What the exercise asks: Output, as a Markdown table with the columns Row and Entry line, every line of the entries from the one containing "Task: Open the Output Log panel" (inclusive) through the end of the entries. Number each row, skip blank lines, and leave the pictures out.

----------

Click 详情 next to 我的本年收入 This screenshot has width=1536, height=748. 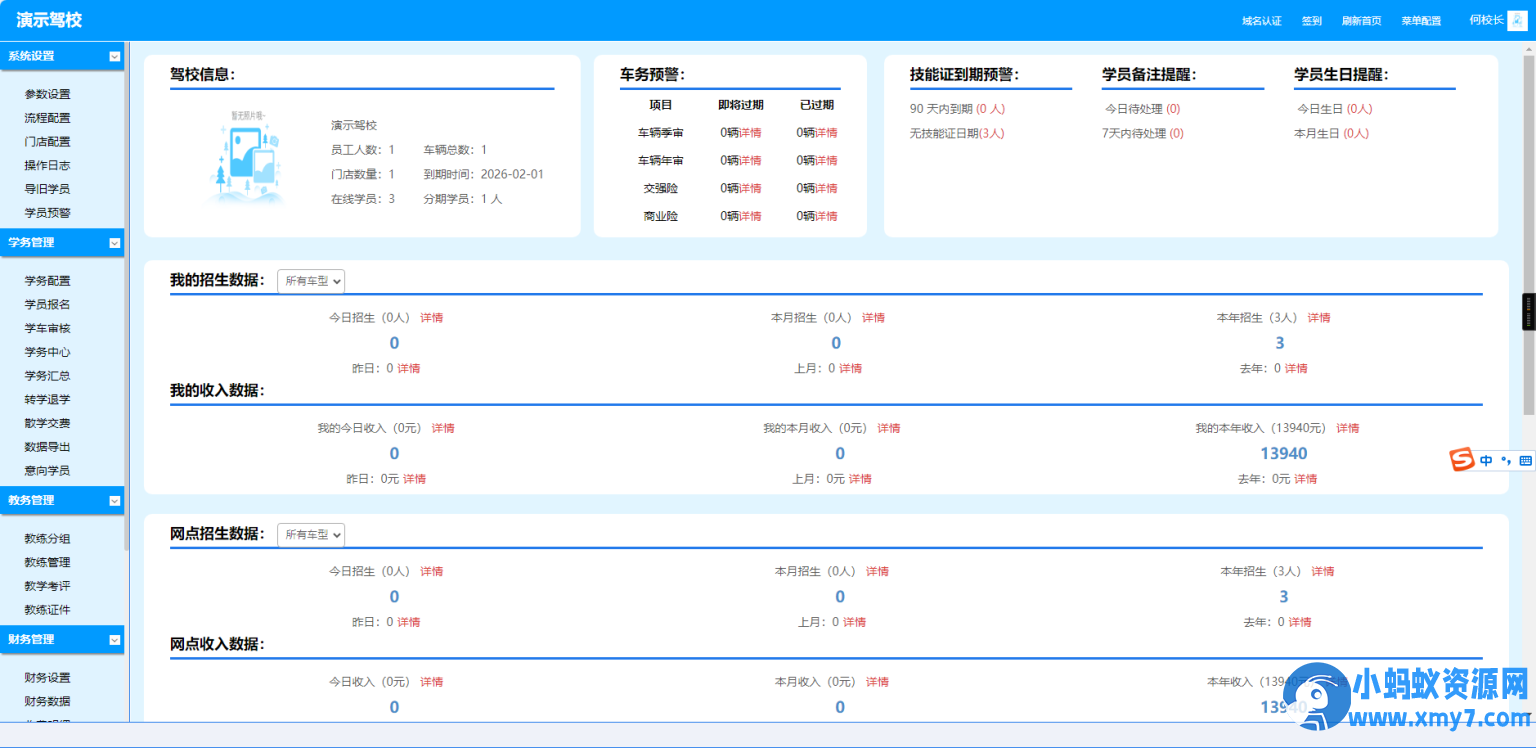pos(1346,427)
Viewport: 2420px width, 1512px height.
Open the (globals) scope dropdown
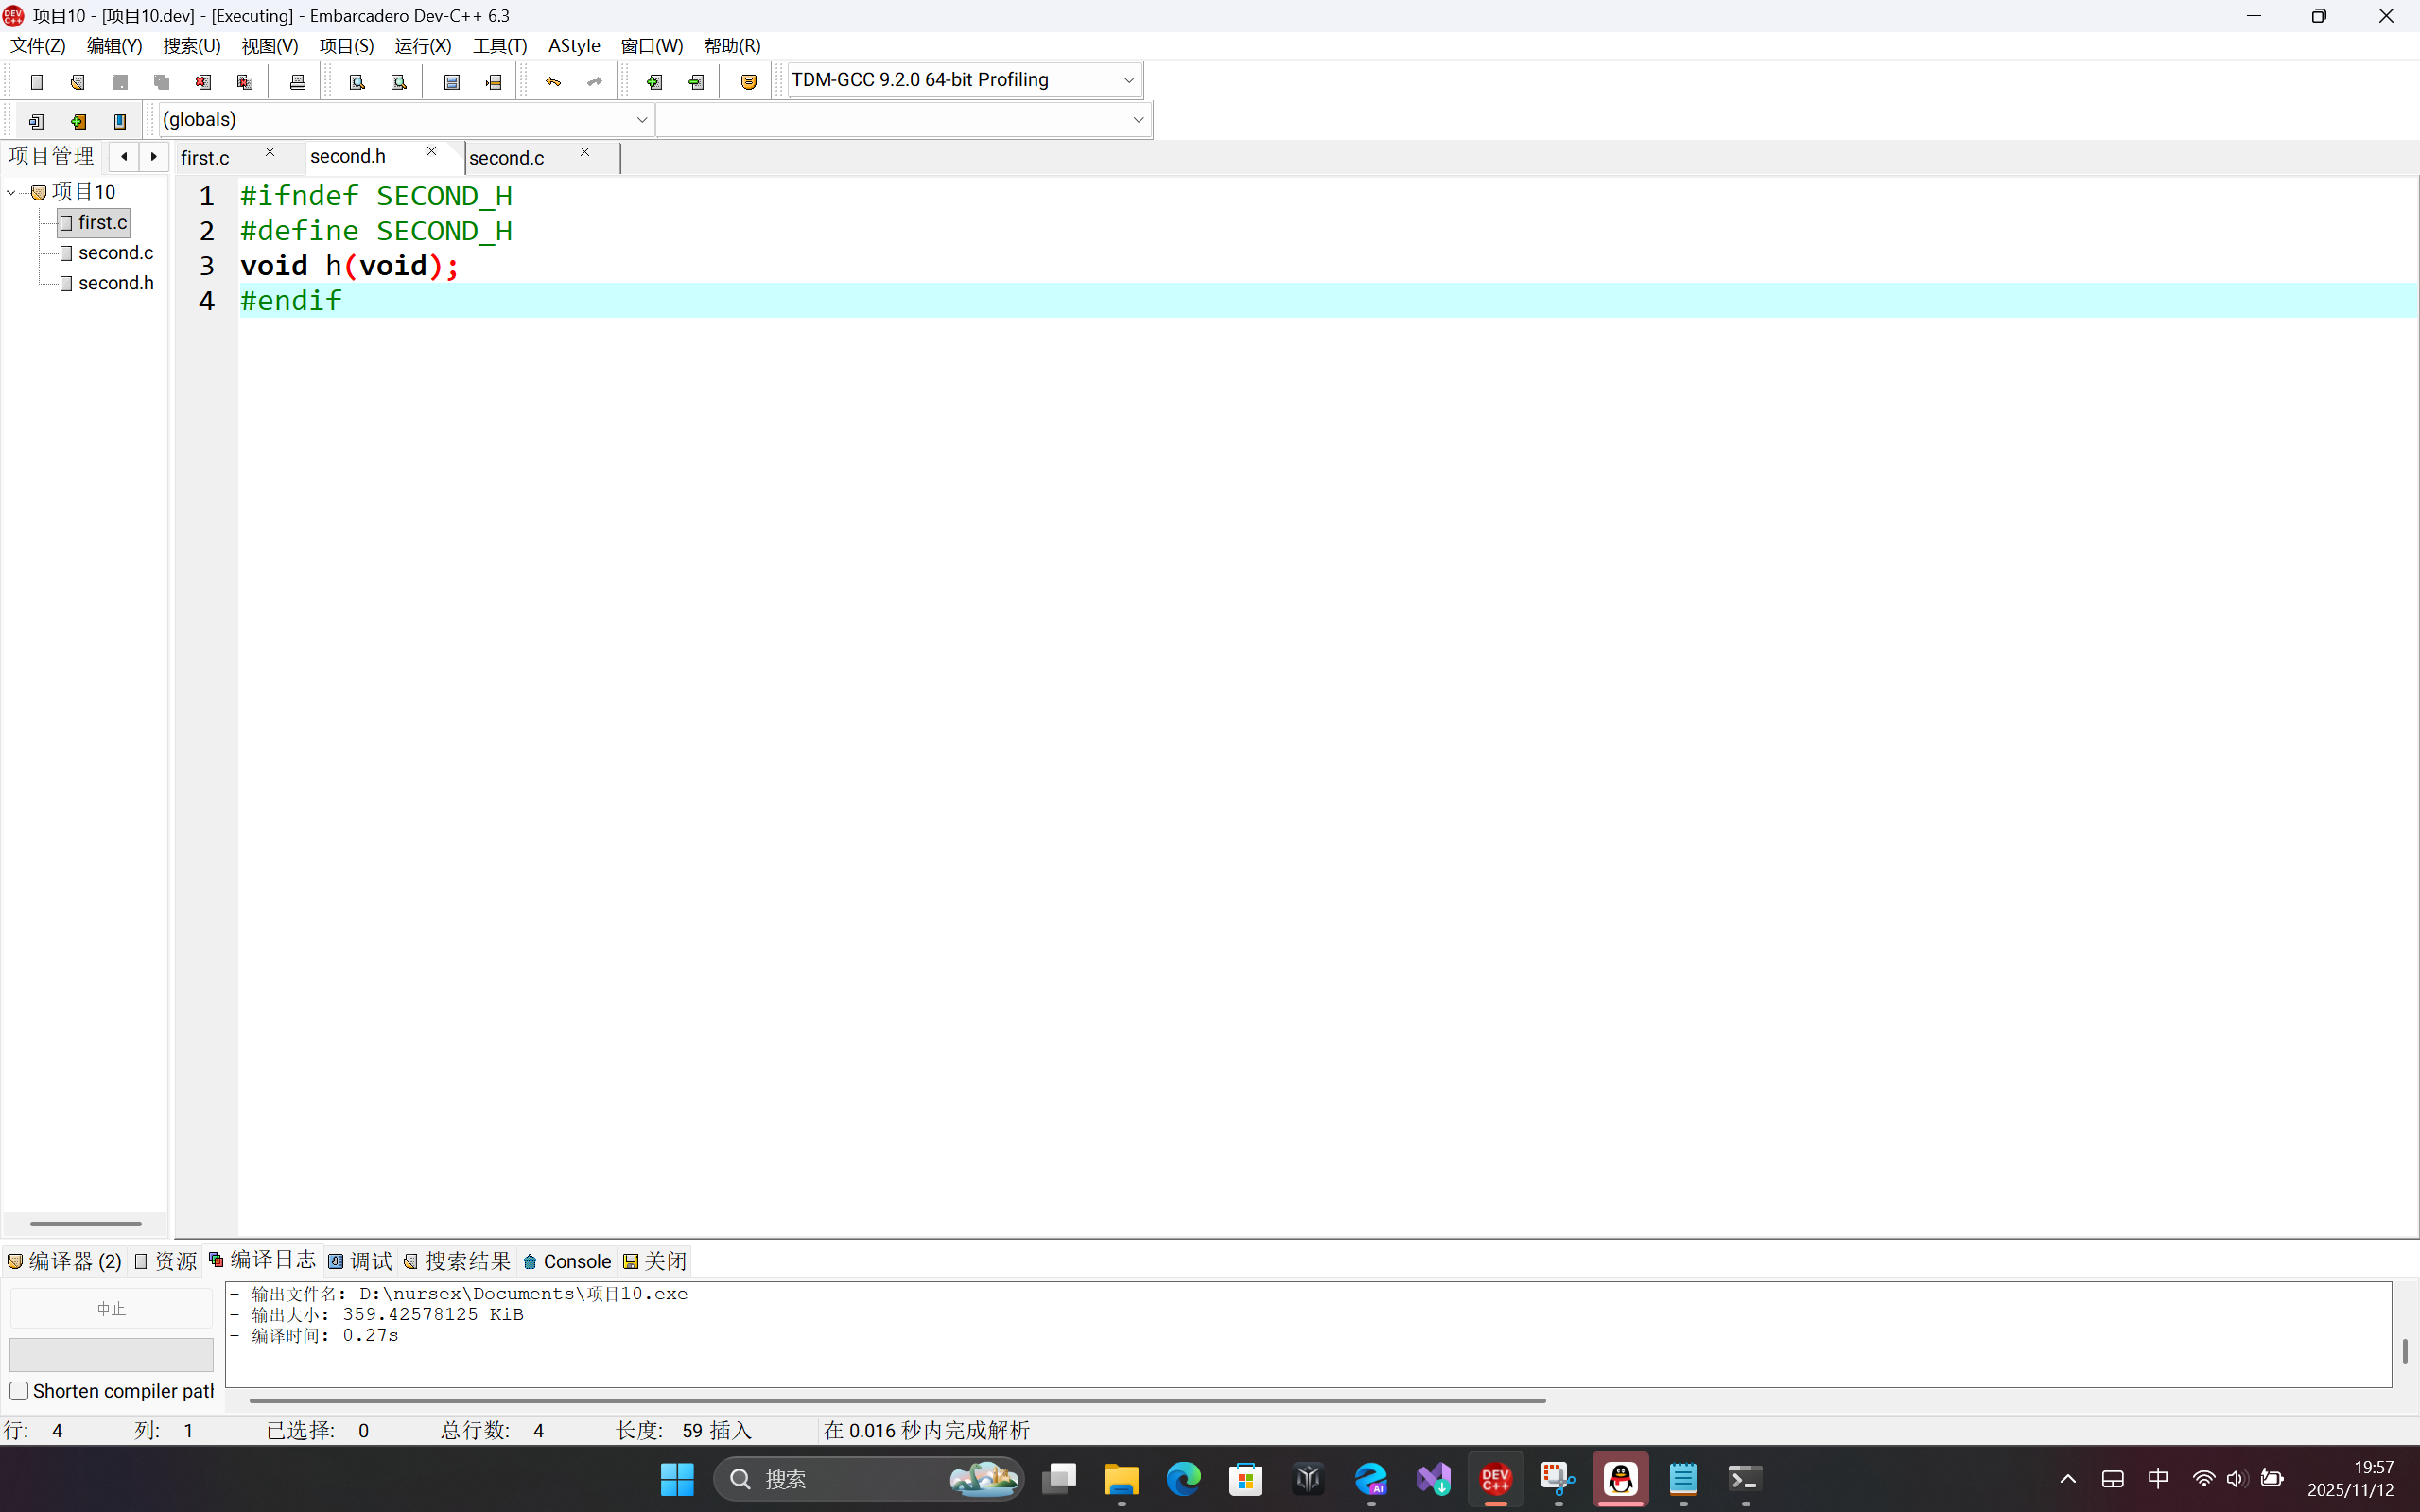click(641, 120)
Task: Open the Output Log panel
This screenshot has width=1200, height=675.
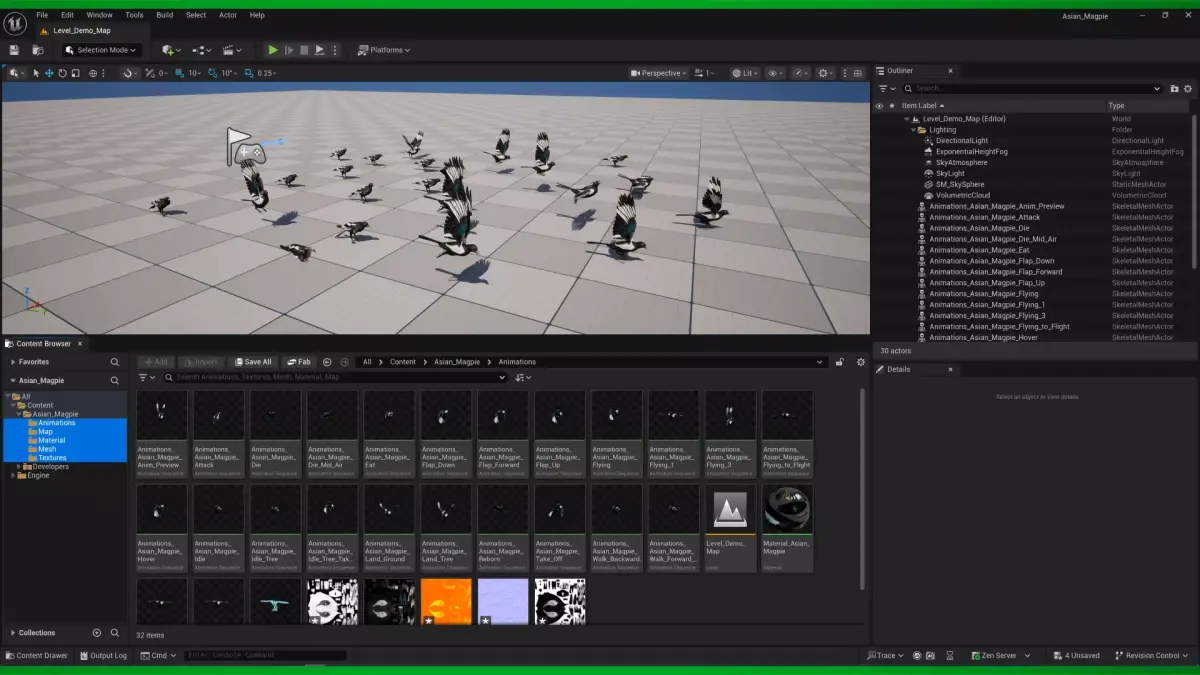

----------

Exercise response:
| Row | Entry line |
|---|---|
| 1 | Task: Open the Output Log panel |
| 2 | This screenshot has width=1200, height=675. |